Российский колокол № 3–4 (35) 2022 - стр. 25
Игра как объект исследования.
Достоевский тяжело изживал свои страсти.
На телеге едет в Оптину, готовый созидать словесную гроздь такой силы, что перед ней померкнут предыдущие…
Прощается с жизнью, распределив пять минут, и как много кажется это, как много…
А вот Достоевский, везомый в ссылку: в дичь и боль отношений, в холод, в непроходящую боль…
Игра, калящая неистово: ночью врывающийся к жене игрок похищает тальму ее, чтобы вновь проиграть…
Неистовство!
Язык, закручиваемый турбулентно, мчащийся лентами самых различных речений: мастеровщины, чиновничества; густейшая плазма людей, собираемая на пятачке каждого пространства; нищие, тараканьей жизнью набитые дома…
И сострадание ко всем; неистовая бездна сострадания, рубиновые его стигматы, горящие на душе.
Не пройдут.
С «Бедных людей» началось униженное, жалкое, мелкое…
Маленький человек Достоевского меньше мелкого: и любит, любит его писатель, высказавшийся за всех униженных и оскорбленных.
Едет в Россию русский вариант Христа, возвращается из тихо-комфортной Швейцарии, едет, покуда в сознанье одного из черным мазанных зреет Легенда.
Легенда, согласно которой Христос не нужен: и без него все слажено в мире, все соты подогнаны, все руководство распределено.
Очень актуально.
Никогда не стареет.
И зреют в дрянной щели городишки, гаже которого не придумать, планы по изменению мира – столь же глобальные, сколь и жестокие, зреют, наливаются соком бесы, уговорят мечтательного, тихого Кириллова покончить с собой – с целью.
Мол, ради дела…
Раскаленная плазма достоевских текстов выливается в души – чтобы выжигать все темное, зверовидное, чтобы оставался свет, ибо Достоевский всегда выводит к свету…
Она писала об отце, кропотливо восстанавливая его образ; она писала о специфике бытования писателя в общей среде, которую он, преобразуя словесной мощью, должен словно перевоссоздавать – на века, для грядущих людей.

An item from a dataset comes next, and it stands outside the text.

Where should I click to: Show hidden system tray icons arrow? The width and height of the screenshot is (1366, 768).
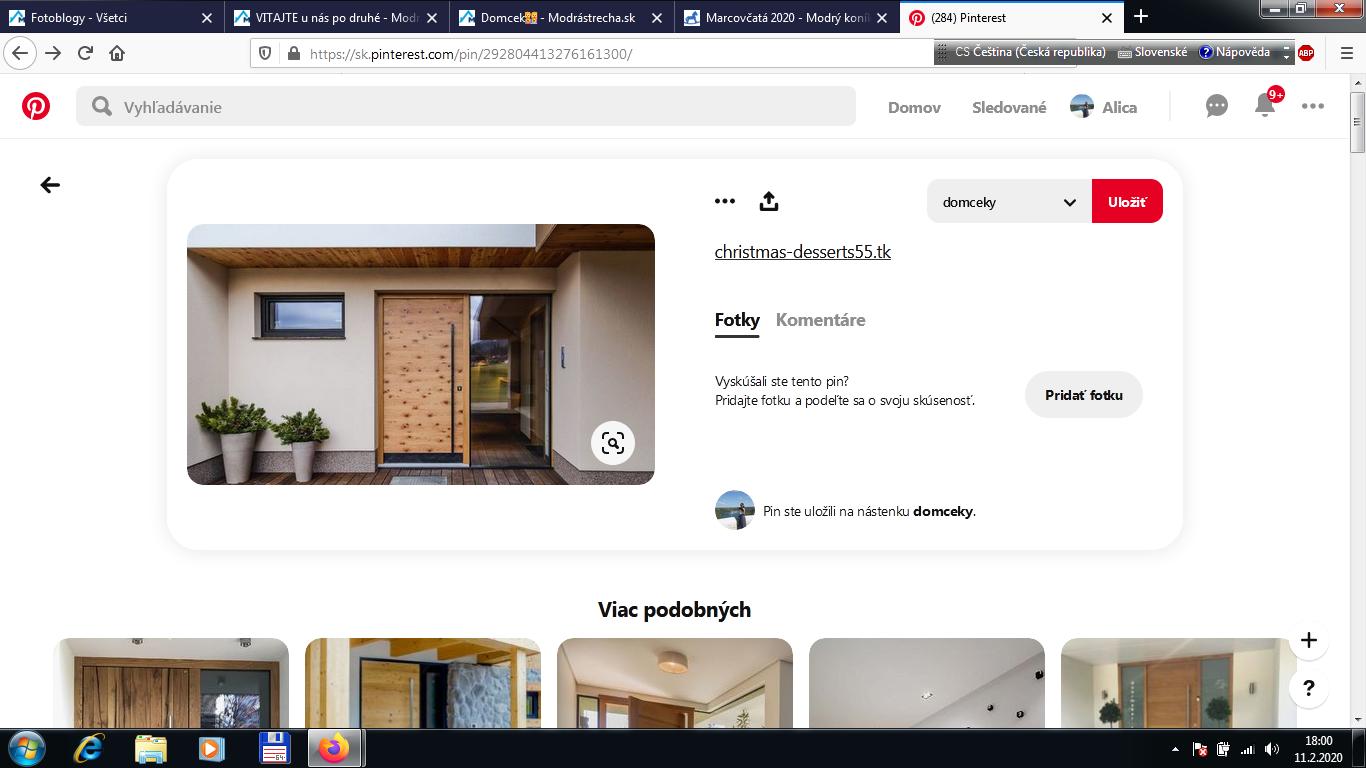pos(1175,749)
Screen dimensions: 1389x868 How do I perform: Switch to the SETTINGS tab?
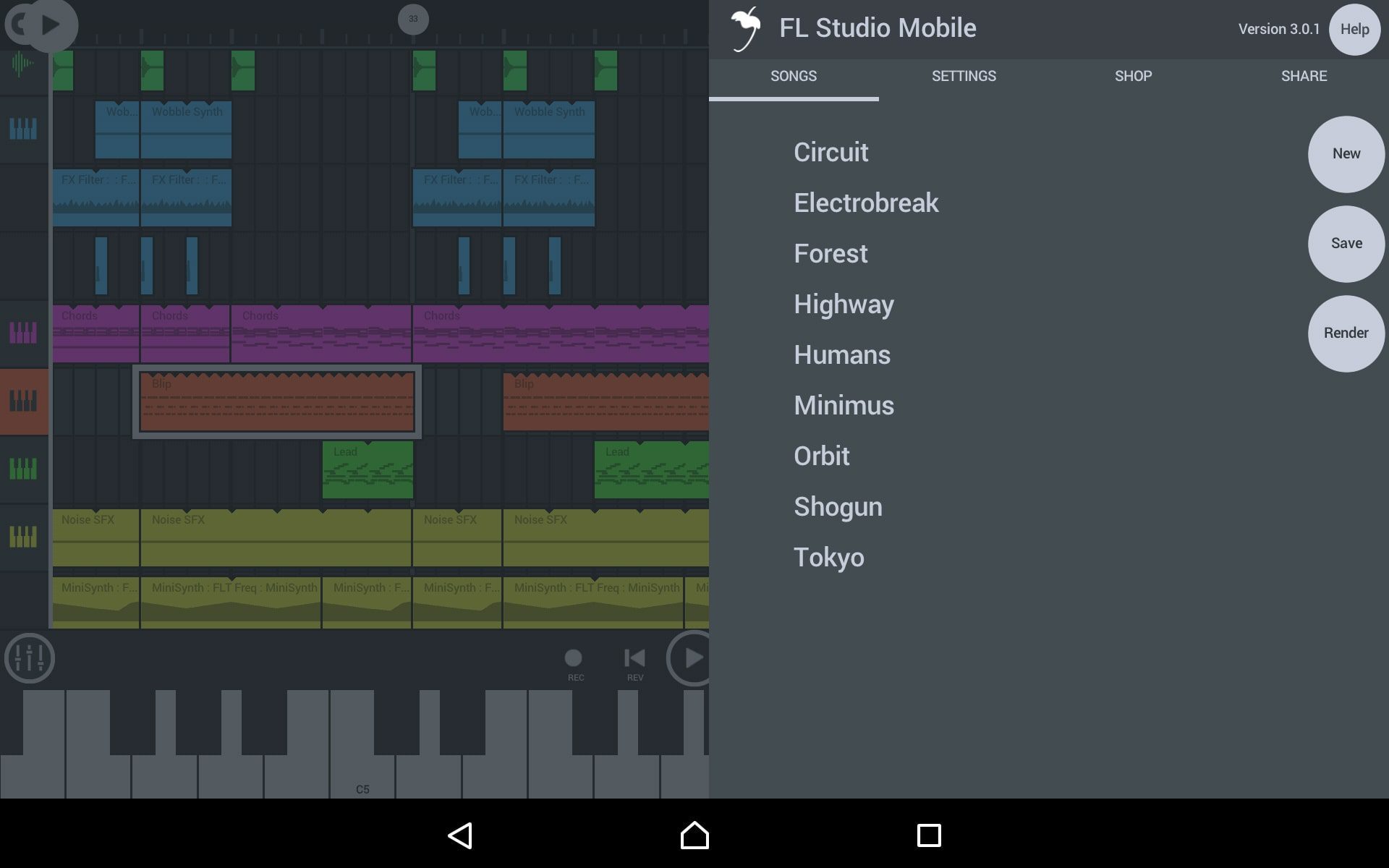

«Великий писатель еле соприкасается с землей, он проводит жизнь в фантастическом мире своих образов. Он ест механически, не замечая, из чего состоит обед; он удивляется, что наступила ночь, и ему кажется, что день только что начался».
Так повествовала Любовь Достоевская об отце – и словно отдернутая дочерью портьера открывала вход в лабораторию, умноженную на сад, – сиятельное место обитания классика, который… еще не был классиком.
«Никто не мог тогда предвидеть, какое выдающееся положение займет Достоевский позже не только в России, но и во всем мире. Он сам не предугадывал этого. Его начали уже переводить на иностранные языки, но отец не придавал значения этим переводам».